THE TASK —
Please copy the patent-law passage below word for word, from "(a)(1) the claimed" to "Detection with Transformers).".

The following is a quotation of the appropriate paragraphs of 35 U.S.C. 102 that form the basis for the rejections under this section made in this Office action:
A person shall be entitled to a patent unless –

(a)(1) the claimed invention was patented, described in a printed publication, or in public use, on sale, or otherwise available to the public before the effective filing date of the claimed invention.


(a)(2) the claimed invention was described in a patent issued under section 151, or in an application for patent published or deemed published under section 122(b), in which the patent or application, as the case may be, names another inventor and was effectively filed before the effective filing date of the claimed invention.

Claim(s) 1-4, 6-7, 14-15 is/are rejected under 35 U.S.C. 102 (a)(1) as being anticipated by Wang (OadTR:  Online Action Detection with Transformers).

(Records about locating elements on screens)
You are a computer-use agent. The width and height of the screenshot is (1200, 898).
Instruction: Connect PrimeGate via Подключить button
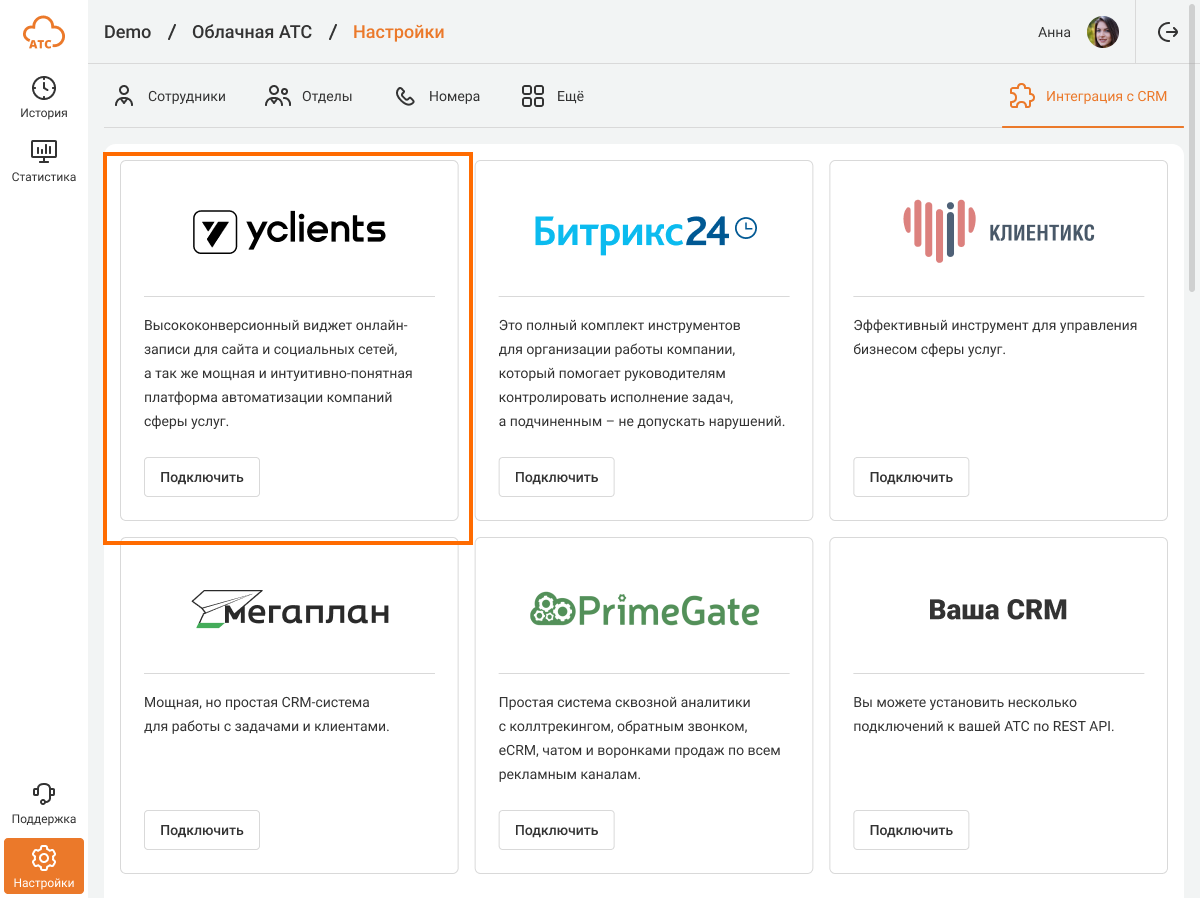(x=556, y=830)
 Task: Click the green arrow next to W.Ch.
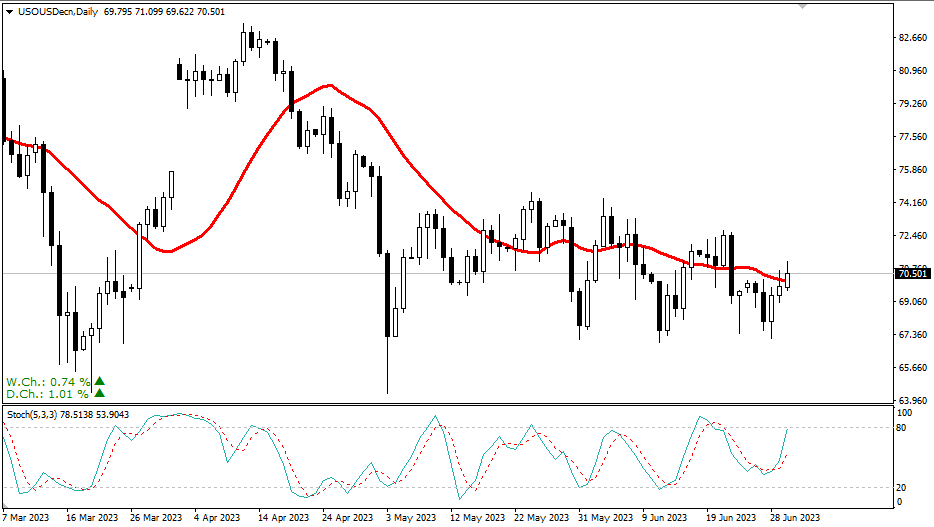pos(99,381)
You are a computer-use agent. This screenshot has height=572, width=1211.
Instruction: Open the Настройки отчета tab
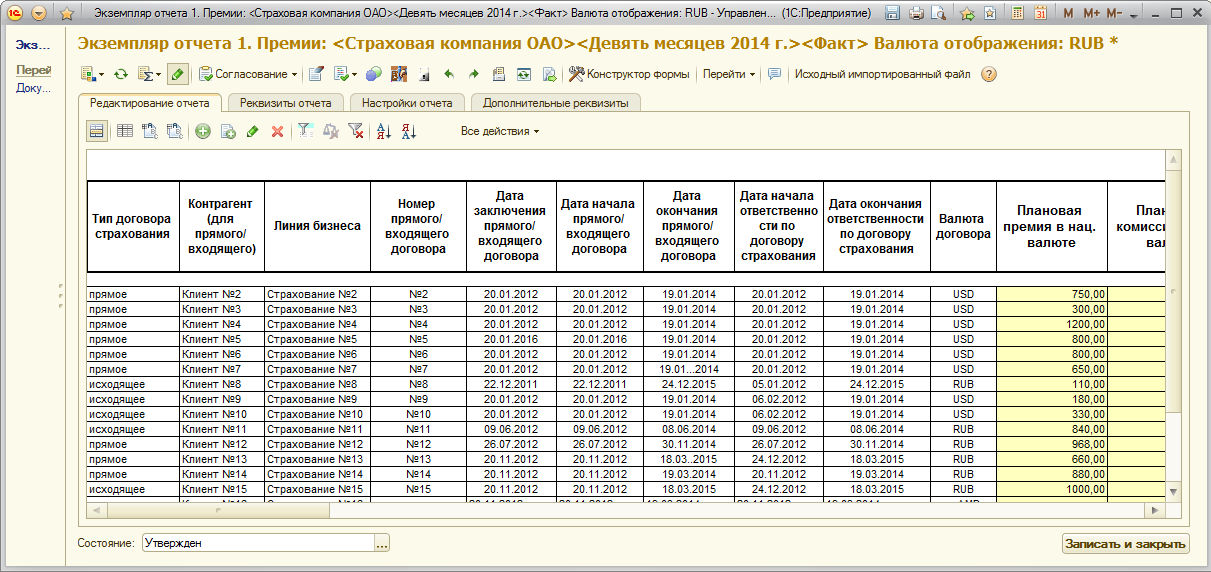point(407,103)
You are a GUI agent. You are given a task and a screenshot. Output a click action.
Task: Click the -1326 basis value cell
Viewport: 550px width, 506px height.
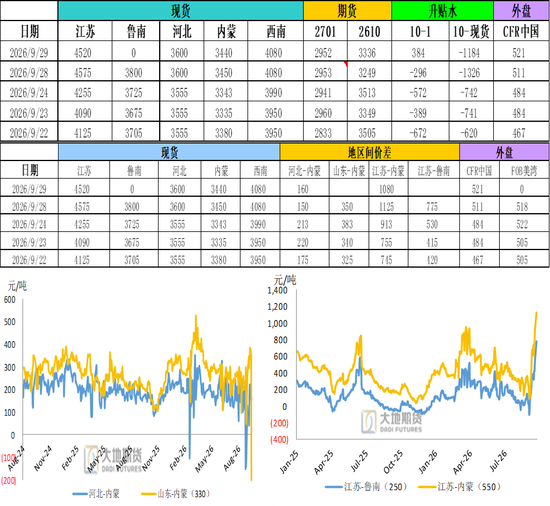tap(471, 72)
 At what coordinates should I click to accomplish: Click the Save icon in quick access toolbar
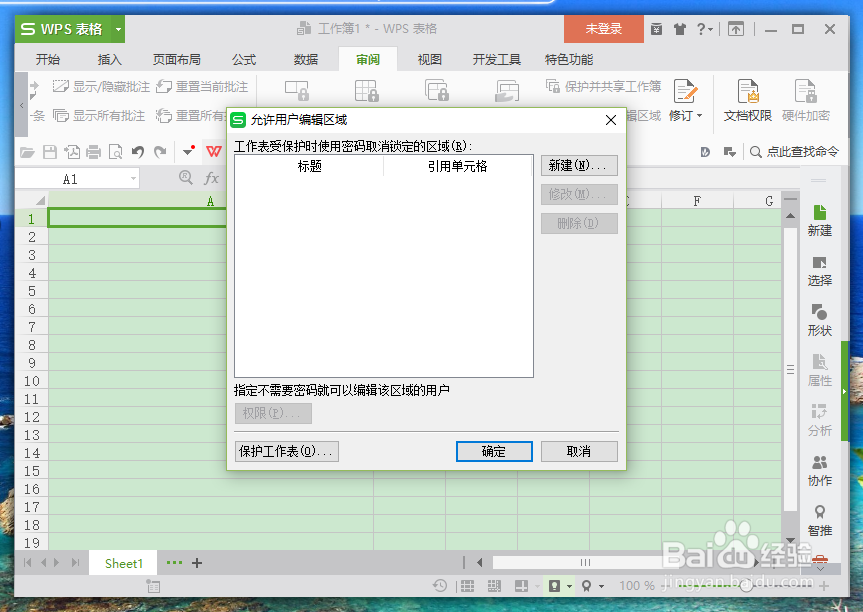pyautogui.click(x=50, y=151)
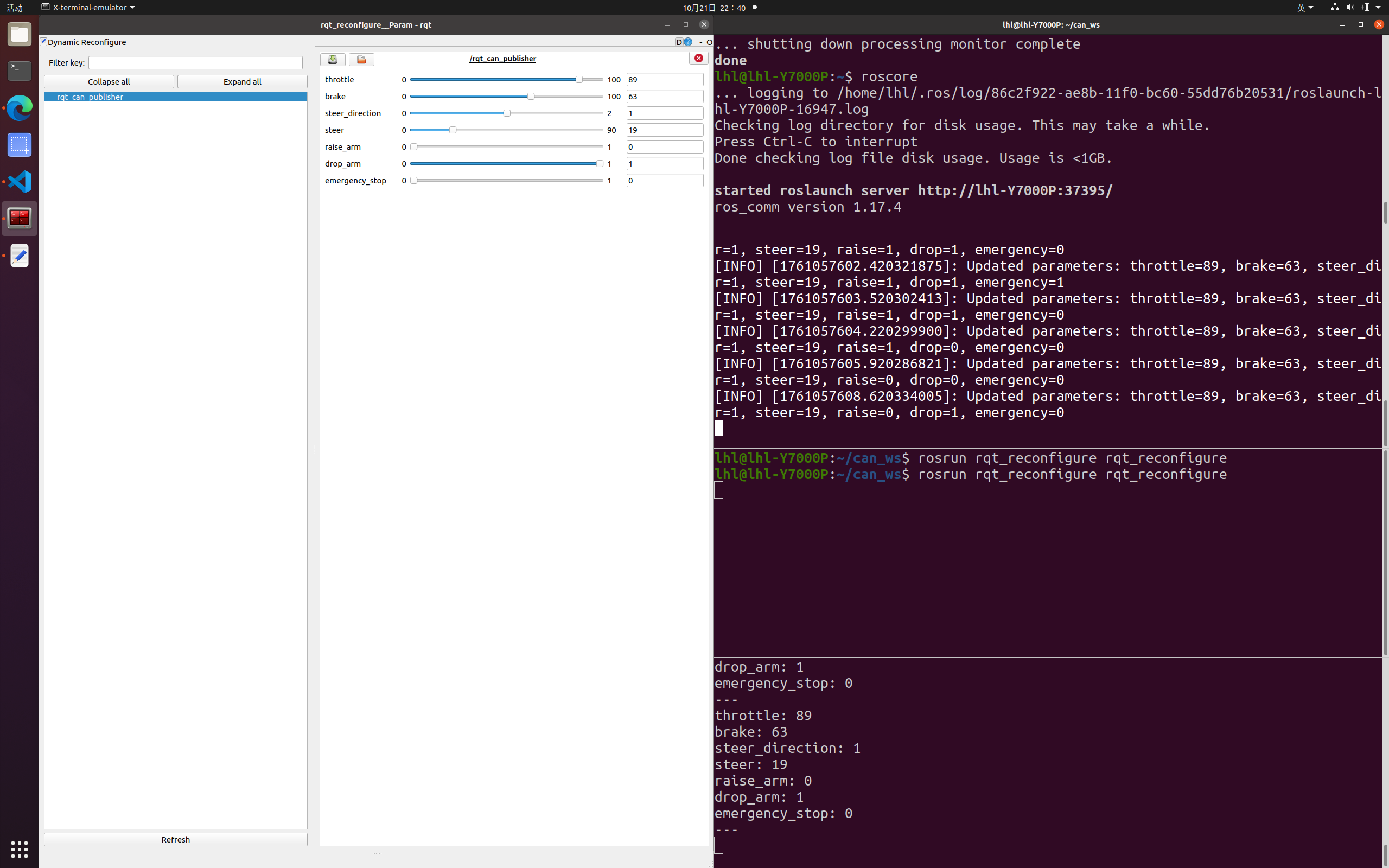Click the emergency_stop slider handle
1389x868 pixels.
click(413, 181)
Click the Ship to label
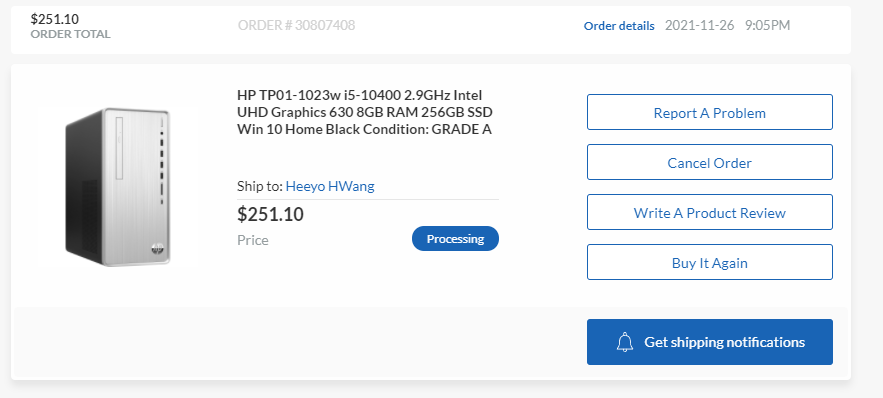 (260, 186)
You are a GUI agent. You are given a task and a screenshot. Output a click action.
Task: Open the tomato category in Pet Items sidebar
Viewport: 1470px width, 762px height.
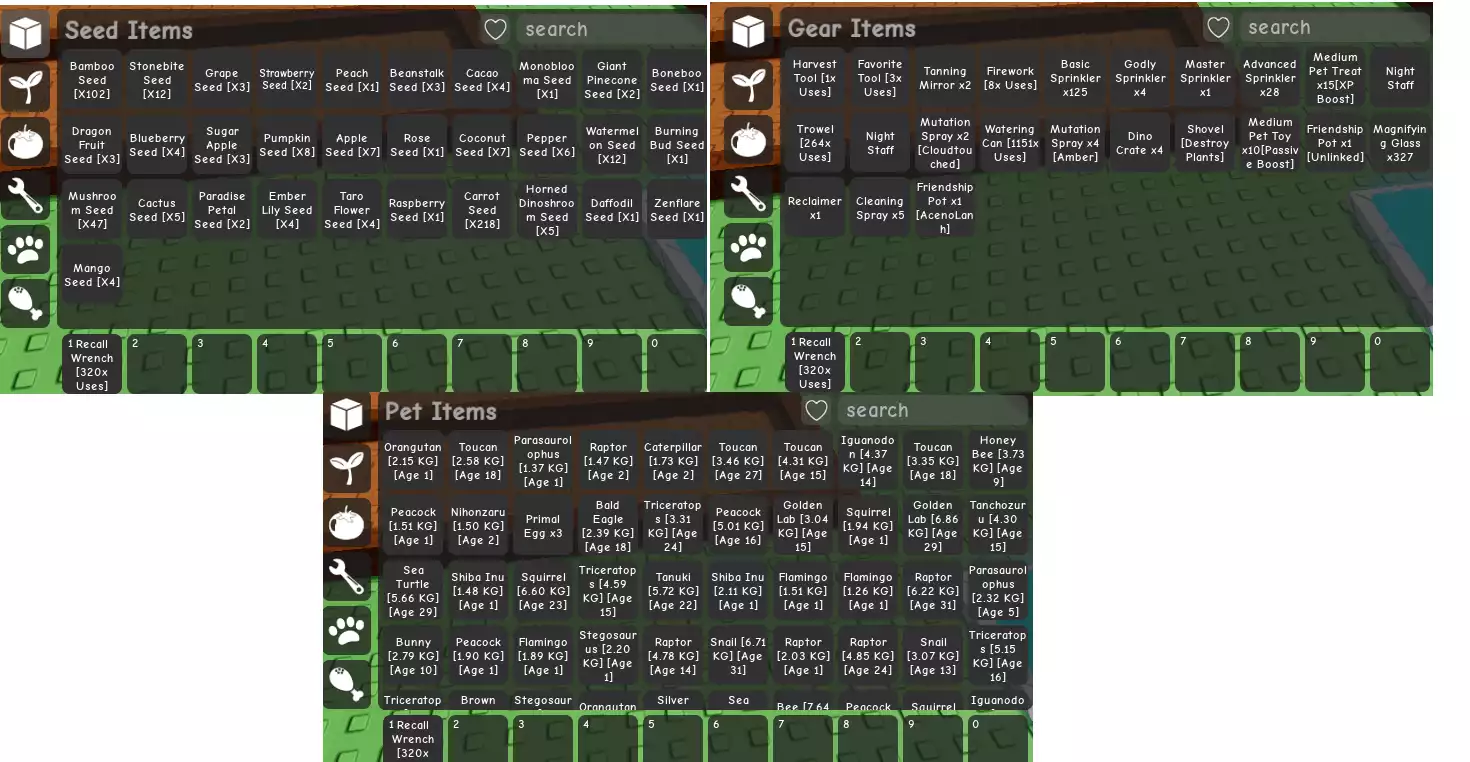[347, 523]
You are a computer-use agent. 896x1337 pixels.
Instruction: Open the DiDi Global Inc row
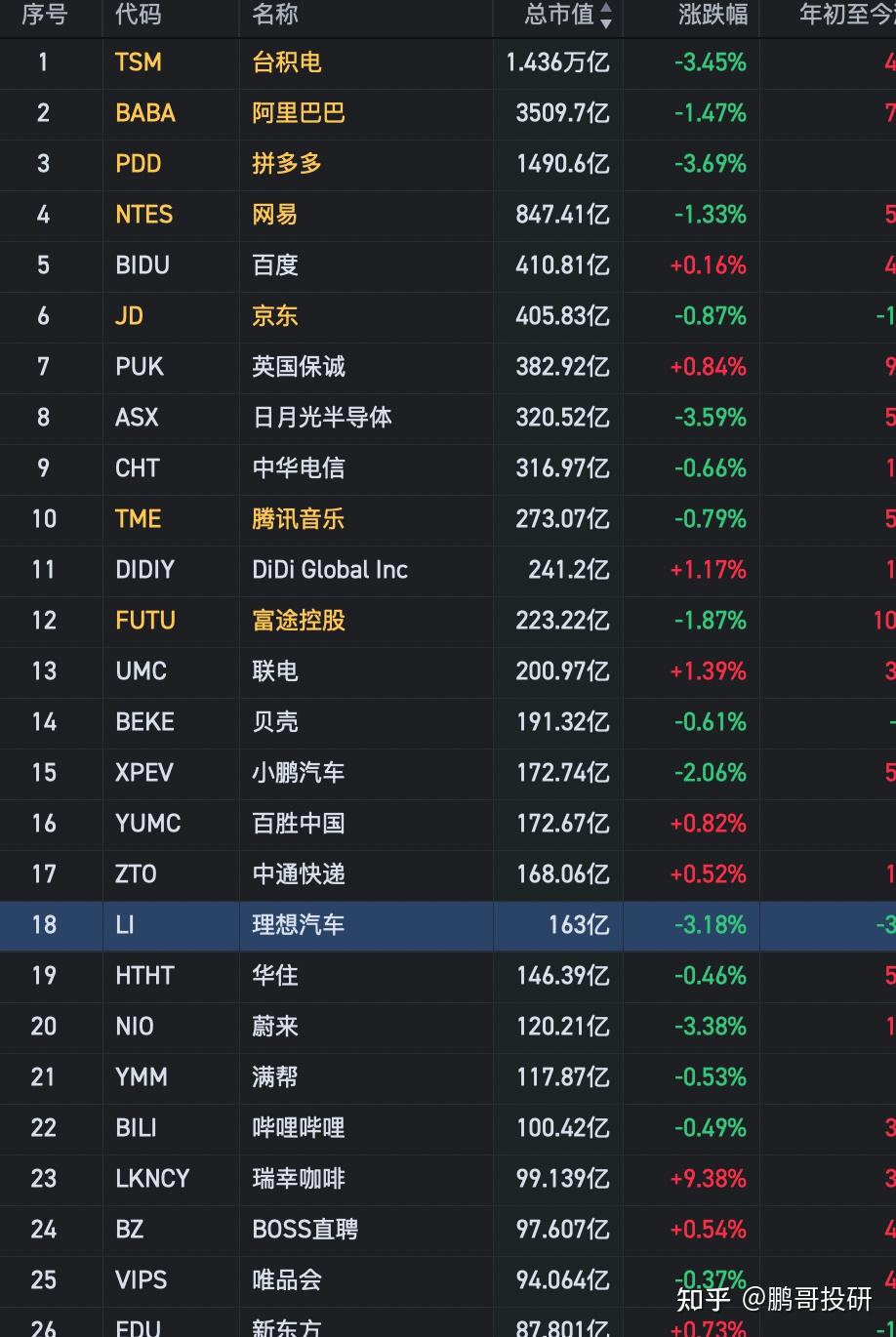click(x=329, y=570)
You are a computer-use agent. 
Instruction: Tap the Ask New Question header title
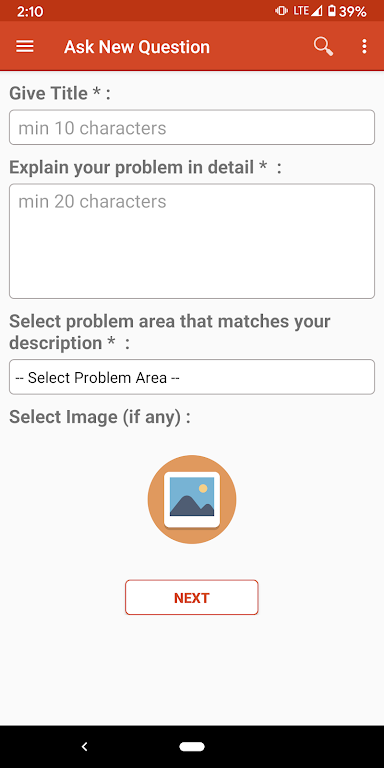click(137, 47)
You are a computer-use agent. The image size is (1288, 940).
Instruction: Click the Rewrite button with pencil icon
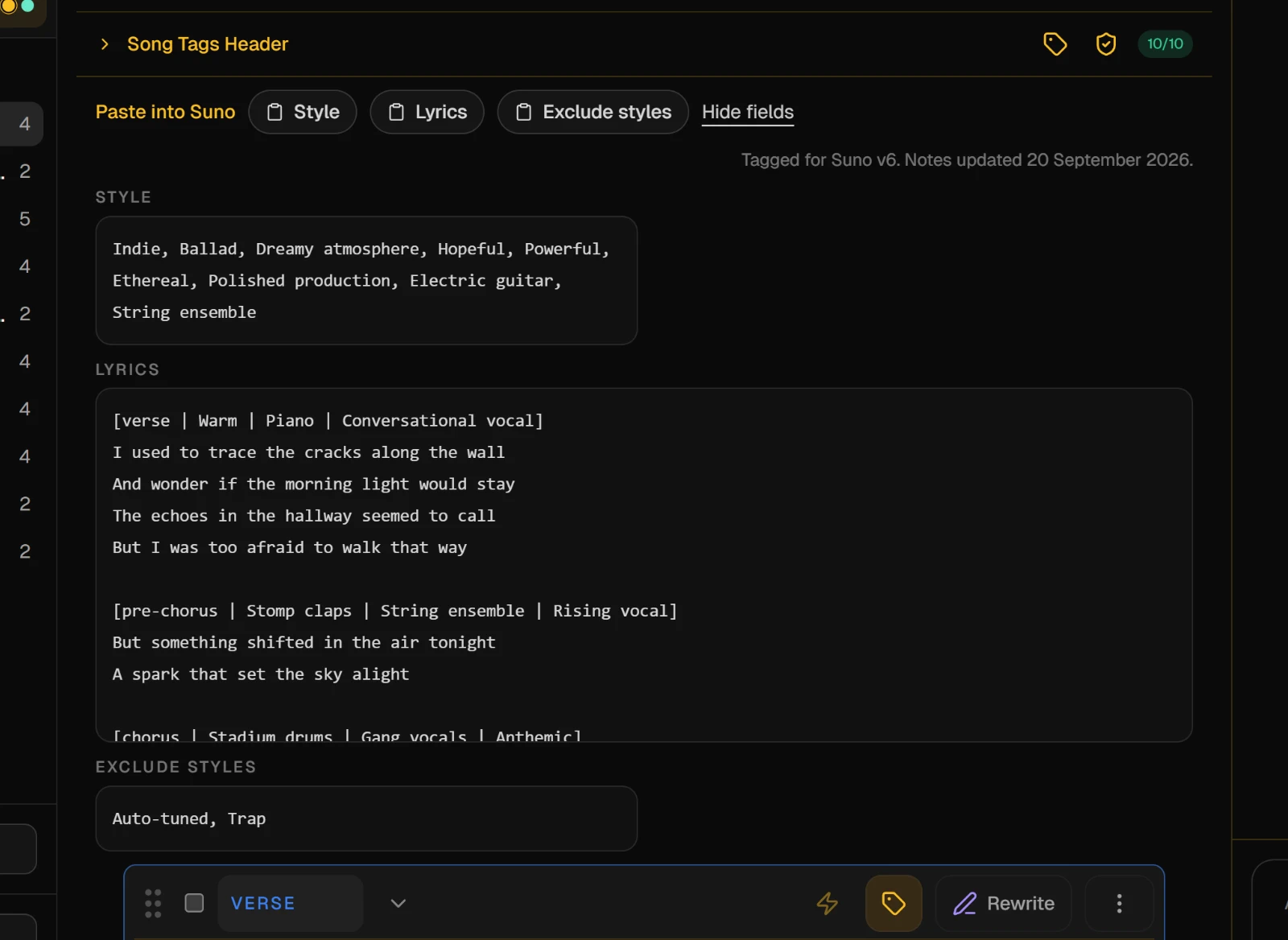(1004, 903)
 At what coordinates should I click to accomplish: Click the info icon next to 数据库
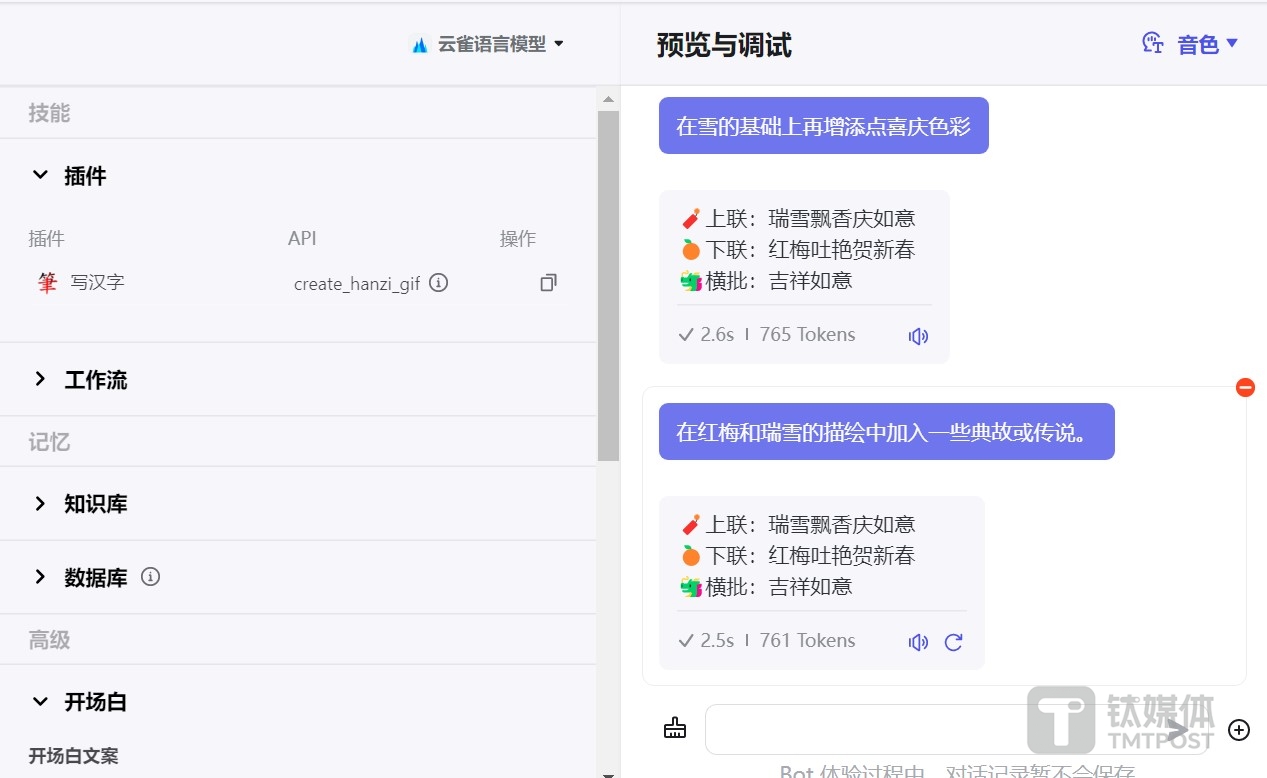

OUTPUT OF THE TASK —
(a)(1) the claimed invention was patented, described in a printed publication, or in public use, on sale, or otherwise available to the public before the effective filing date of the claimed invention.


(a)(2) the claimed invention was described in a patent issued under section 151, or in an application for patent published or deemed published under section 122(b), in which the patent or application, as the case may be, names another inventor and was effectively filed before the effective filing date of the claimed invention.

Claim(s) 1-4, 6-7, 14-15 is/are rejected under 35 U.S.C. 102 (a)(1) as being anticipated by Wang (OadTR:  Online Action Detection with Transformers).